Ariz. Rev. Stat. § 12-349(A). Furthermore, “[f]or the purposes of this section, ‘without substantial justification' means that the claim or defense is groundless and is not made in good faith.” Id. § 12-349(F).

         3. The Court's Inherent Power

         Finally, “inherent” in the power of the Court is the authority to award attorneys' fees against a party or its counsel in three “narrowly defined circumstances.” Chambers v. NASCO, Inc., 501 U.S. 32, 45 (1991). First, under the “common fund exception, ” the Court may award attorneys' fees “to a party whose litigation efforts directly benefit others.” Id. (citing Alyeska Pipeline Serv. Co. v. Wilderness Society, 421 U.S. 240, 258- 59 (1975)). Second, the Court may impose attorneys' fees as a sanction for “‘willful disobedience of a court order.'” Id. (quoting Alyeska Pipeline Serv., 421 U.S. at 258).

         Third, and of most relevance here, the Court may assess attorneys' fees as a sanction “when the losing party has ‘acted in bad faith, vexatiously, wantonly, or for oppressive reasons . . . .'” Octane Fitness, 134 S.Ct. at 1758 (quoting Alyeska Pipeline Serv., 421 U.S. at 258-59). “In this regard, if a court finds that fraud has been practiced upon it, or that the very temple of justice has been defiled, it may assess attorney's fees against the responsible party, as it may when a party shows bad faith by delaying or disrupting the litigation or by hampering enforcement of a court order[.]” Chambers, 501 U.S. at 46 (internal citations and quotations omitted). Moreover, in addition to attorneys' fees, the Court may invoke its inherent power “to impose sanctions in the form of reasonable expert fees in excess of what is provided for by statute” provided that the non-prevailing party acted in bad faith or fraudulently. Takeda Chem. Indus. Ltd. v. Mylan Labs., Inc., 549 F.3d 1381, 1391 (Fed. Cir. 2008); see iLOR, LLC v. Google, Inc., 631 F.3d 1372, 1380 (Fed. Cir. 2011) (noting that although district courts cannot impose expert fees under § 285, “a court can invoke its inherent power to award such fees in exceptional cases based upon a finding of bad faith” (citations omitted)).

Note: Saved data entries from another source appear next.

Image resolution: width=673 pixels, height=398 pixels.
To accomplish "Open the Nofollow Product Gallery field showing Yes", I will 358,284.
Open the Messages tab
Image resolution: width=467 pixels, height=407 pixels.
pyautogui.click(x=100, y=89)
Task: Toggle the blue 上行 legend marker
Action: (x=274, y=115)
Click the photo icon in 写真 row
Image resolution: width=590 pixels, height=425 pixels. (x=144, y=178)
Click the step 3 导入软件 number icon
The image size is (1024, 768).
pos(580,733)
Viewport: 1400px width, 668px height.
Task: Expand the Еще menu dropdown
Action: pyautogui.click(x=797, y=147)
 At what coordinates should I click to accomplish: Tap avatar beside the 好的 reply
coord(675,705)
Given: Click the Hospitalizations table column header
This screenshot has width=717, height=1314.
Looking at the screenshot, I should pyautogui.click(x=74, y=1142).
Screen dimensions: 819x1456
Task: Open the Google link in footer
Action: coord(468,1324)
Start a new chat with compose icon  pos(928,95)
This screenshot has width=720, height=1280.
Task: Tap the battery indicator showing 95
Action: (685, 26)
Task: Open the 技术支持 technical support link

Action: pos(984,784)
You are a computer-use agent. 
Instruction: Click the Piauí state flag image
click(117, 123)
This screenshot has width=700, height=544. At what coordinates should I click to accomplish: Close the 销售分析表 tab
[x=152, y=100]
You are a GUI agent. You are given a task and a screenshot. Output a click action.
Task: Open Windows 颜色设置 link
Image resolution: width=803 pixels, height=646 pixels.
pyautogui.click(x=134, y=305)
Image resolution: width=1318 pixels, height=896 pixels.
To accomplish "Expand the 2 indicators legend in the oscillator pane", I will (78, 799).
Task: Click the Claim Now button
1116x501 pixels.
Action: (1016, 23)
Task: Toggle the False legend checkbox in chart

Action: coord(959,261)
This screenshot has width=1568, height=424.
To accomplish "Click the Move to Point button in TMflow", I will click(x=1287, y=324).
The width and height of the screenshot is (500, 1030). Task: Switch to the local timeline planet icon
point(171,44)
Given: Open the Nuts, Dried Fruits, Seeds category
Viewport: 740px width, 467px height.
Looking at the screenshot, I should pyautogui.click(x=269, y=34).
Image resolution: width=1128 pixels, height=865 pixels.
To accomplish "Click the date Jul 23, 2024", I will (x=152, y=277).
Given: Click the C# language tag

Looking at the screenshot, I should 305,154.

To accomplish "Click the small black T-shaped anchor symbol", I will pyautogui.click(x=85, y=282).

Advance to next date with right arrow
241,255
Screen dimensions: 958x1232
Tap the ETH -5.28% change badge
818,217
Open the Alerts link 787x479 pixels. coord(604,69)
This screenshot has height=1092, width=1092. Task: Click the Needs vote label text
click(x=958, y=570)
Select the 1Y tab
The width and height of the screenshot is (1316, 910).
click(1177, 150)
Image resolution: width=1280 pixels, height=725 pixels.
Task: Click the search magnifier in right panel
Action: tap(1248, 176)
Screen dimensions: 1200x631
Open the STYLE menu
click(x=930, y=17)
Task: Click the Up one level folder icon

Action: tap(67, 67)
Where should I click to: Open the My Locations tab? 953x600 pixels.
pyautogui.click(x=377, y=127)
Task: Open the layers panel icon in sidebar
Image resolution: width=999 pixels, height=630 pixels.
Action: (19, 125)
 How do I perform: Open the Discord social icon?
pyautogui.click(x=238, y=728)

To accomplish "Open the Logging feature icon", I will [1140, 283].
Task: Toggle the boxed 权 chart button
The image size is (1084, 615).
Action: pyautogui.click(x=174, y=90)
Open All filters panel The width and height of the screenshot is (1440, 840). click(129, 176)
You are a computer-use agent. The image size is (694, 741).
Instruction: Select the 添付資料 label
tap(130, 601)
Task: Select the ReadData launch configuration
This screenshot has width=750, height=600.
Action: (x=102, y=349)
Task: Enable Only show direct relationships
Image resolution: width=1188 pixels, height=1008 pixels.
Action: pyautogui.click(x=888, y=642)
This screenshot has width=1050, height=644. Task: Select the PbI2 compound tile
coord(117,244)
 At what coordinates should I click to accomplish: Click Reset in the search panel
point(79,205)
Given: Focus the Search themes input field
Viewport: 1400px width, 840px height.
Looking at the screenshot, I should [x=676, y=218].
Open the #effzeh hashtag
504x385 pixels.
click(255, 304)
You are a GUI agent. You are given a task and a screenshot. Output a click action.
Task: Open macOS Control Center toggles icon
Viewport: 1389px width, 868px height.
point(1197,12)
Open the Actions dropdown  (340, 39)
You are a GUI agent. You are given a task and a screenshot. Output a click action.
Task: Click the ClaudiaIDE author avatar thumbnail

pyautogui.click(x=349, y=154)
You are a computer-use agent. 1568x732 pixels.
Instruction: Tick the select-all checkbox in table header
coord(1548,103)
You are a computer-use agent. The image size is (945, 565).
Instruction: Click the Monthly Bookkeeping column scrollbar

         B. Sealing Documents

         It has long been recognized that the public has a general right of access “to inspect and copy . . . judicial records and documents.” Nixon v. Warner Commc'ns, Inc., 435 U.S. 589, 597 (1978). This right of access extends to all judicial records except those that have “traditionally been kept secret for important policy reasons, ” namely grand jury transcripts and certain warrant materials. Kamakana v. City & Cty. of Honolulu, 447 F.3d 1172, 1178 (9th Cir. 2006). Nevertheless, “the common-law right of inspection has bowed before the power of a court to insure that its records” do not “serve as . . . sources of business information that might harm the litigant's competitive standing.” Nixon, 435 U.S. at 598.

         “Unless a particular court record is one traditionally kept secret, a strong presumption in favor of access is the starting point.” Kamakana, 447 F.3d at 1178 (quotation omitted). A party seeking to seal a judicial record bears the burden of overcoming this presumption by either meeting the “compelling reasons” standard if the record is a dispositive pleading, or the “good cause” standard if the record is a non-dispositive pleading. Id. at 1180.[3] In this case, the attached documents all relate to the parties' motions for attorneys' fees which are non-dispositive.

         The less-stringent “good cause” standard requires a “particularized showing” that “specific prejudice or harm will result” if the information is disclosed. Foltz v. State Farm Mut. Auto. Ins. Co., 331 F.3d 1122, 1130 (9th Cir. 2003) (quotation omitted); see Fed. R. Civ. P. 26(c). Thus, “[b]road allegations of harm, unsubstantiated by specific examples of articulated reasoning” does not overcome the strong presumption in favor of public access. Beckman Indus., Inc. v. Int'l Ins. Co., 966 F.2d 470, 476 (9th Cir. 1992).

         In the business context, a “trade secret may consist of any formula, pattern, device or compilation of information which is used in one's business, and which gives him an opportunity to obtain an advantage over competitors who do not know or use it.” In re Elec. Arts, Inc., 298 F.App'x 568, 569-70 (9th Cir. 2008) (quoting Restatement (First) of Torts § 757, cmt. B (1939)). As this Court has observed, “because confidentiality alone does not transform business information into a trade secret, a party alleging trade secret protection as a basis for sealing court records must show that the business information is in fact a trade secret.” PCT Int'l Inc. v. Holland Elecs. LLC, 2014 WL 4722326, at *2 (D. Ariz. Sept. 23, 2014) (quotation omitted). In other words, “[s]imply mentioning a general category of privilege, without any further elaboration or any specific linkage with the documents, does not satisfy the burden.” Kamakana, 447 F.3d at 1184.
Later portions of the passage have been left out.